▸ **Task requirements**
Set down, exactly as written, every line from the top of the records below to the line containing "Switch to the", both ends included, and no others.

Start of Block

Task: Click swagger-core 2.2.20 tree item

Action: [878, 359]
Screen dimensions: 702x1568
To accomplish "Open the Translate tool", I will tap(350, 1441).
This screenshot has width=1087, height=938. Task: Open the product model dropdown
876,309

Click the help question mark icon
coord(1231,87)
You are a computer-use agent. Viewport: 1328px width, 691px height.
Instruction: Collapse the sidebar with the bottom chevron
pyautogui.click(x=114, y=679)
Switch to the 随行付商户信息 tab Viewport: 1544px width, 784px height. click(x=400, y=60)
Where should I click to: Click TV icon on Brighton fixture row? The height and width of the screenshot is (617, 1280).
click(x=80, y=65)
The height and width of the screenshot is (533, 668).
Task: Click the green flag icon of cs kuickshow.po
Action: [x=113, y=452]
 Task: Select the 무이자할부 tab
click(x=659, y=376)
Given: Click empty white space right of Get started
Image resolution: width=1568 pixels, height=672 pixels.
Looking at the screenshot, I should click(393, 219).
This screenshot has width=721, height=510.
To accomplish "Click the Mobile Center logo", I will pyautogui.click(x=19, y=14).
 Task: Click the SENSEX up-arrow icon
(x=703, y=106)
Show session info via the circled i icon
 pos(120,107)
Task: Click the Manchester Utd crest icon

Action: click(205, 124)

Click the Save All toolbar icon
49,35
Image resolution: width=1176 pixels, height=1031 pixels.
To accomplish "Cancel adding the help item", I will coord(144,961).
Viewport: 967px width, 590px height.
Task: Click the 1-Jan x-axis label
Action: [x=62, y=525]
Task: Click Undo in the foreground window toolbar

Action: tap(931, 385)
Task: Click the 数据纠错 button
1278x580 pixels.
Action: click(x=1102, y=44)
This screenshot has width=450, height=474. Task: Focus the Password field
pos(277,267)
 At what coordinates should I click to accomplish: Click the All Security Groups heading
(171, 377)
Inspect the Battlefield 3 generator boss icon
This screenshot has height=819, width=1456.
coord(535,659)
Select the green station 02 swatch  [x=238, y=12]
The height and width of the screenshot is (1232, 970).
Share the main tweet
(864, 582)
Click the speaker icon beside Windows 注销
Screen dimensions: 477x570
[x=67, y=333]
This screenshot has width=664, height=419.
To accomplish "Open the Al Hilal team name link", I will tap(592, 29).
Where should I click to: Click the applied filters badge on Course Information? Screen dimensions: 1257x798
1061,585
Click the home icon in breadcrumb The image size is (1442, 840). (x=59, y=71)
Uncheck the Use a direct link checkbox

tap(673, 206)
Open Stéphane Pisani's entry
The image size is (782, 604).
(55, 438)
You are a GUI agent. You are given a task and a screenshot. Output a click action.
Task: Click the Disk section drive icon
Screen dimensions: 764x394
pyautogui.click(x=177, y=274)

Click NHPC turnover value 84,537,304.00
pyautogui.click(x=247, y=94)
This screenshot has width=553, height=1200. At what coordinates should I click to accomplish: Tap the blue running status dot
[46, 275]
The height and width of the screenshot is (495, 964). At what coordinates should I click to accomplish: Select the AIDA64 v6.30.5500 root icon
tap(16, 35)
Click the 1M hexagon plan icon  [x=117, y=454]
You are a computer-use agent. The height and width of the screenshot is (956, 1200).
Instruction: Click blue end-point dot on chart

End of Block

▸ **Answer area**
Task: Click swagger-core 2.2.20 tree item

Action: [878, 359]
Screen dimensions: 702x1568
To accomplish "Open the Translate tool", I will tap(350, 1441).
This screenshot has width=1087, height=938. Task: Open the product model dropdown
876,309

Click the help question mark icon
coord(1231,87)
You are a computer-use agent. Viewport: 1328px width, 691px height.
Instruction: Collapse the sidebar with the bottom chevron
pyautogui.click(x=114, y=679)
Switch to the 随行付商户信息 tab Viewport: 1544px width, 784px height. click(x=400, y=60)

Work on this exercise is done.